20 November 2015 Insurance

Rising demand driving rapid growth in cyber insurance market: Moody’s

The cyber insurance market is growing rapidly in response to a growing demand for protection, driven by an increasing severity and frequency in data breaches.

This is according to rating agency Moody’s, which explained that cyber risk has become a focus for corporate boards, regulators and government officials.

It found that more than 50 insurers globally offer stand-alone cyber coverage, in addition to other carriers that provide cyber-related endorsements to commercial general liability or multi-peril policies.

Moody’s said that along with these policies, a number of insurers are offering valuable loss avoidance and risk mitigation services.

However, in the US, where it claimed there is the largest share of standalone cyber insurance policies in effect, the segment still remains a “niche market” within the commercial property and casualty (P&C) sector, explaining that it only generates a few billion dollars of premiums annually.

"The cyber insurance market has grown rapidly in the past two years in response to sharply heightened risk awareness, following widely publicised attacks on corporations, financial institutions and government agencies," said Alan Murray, senior vice president, Moody’s.
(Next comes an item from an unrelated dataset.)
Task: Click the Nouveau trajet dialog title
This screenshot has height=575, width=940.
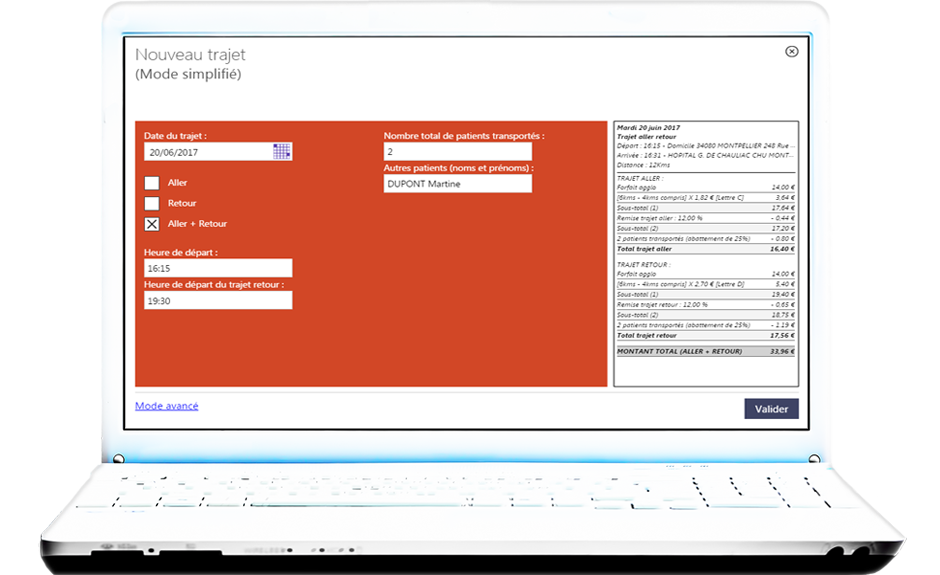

"Though cyber insurance remains a niche within the global P&C insurance market, we believe it has significant further growth potential."

Moody’s said cyber insurance has reported strong growth, at 25 percent to 35 percent in each of the past few years, with typical policy limits ranging from $5 million to $25 million per carrier, with much larger coverage towers available on a syndicated basis.

The firm views significant expansion by insurers into the cyber risk insurance market as credit negative, similar to expansion into other high risk/return product segments such as terrorism and fidelity/crime, as underwriters test the risk/return spectrum of the product.

However, it said that despite the strong further growth potential for cyber insurance, insurers have generally approached the market cautiously, often with the support of reinsurers. Additionally, there are significant challenges to sustained rapid expansion of the market, according to Moody's report.

"One of the challenges in underwriting cyber risk is the complexity of estimating clients' exposures and vulnerability," said Murray.

"The primary constraints include lack of standardised, credible data on frequency and severity loss and the fact that the same loss could affect multiple insured clients."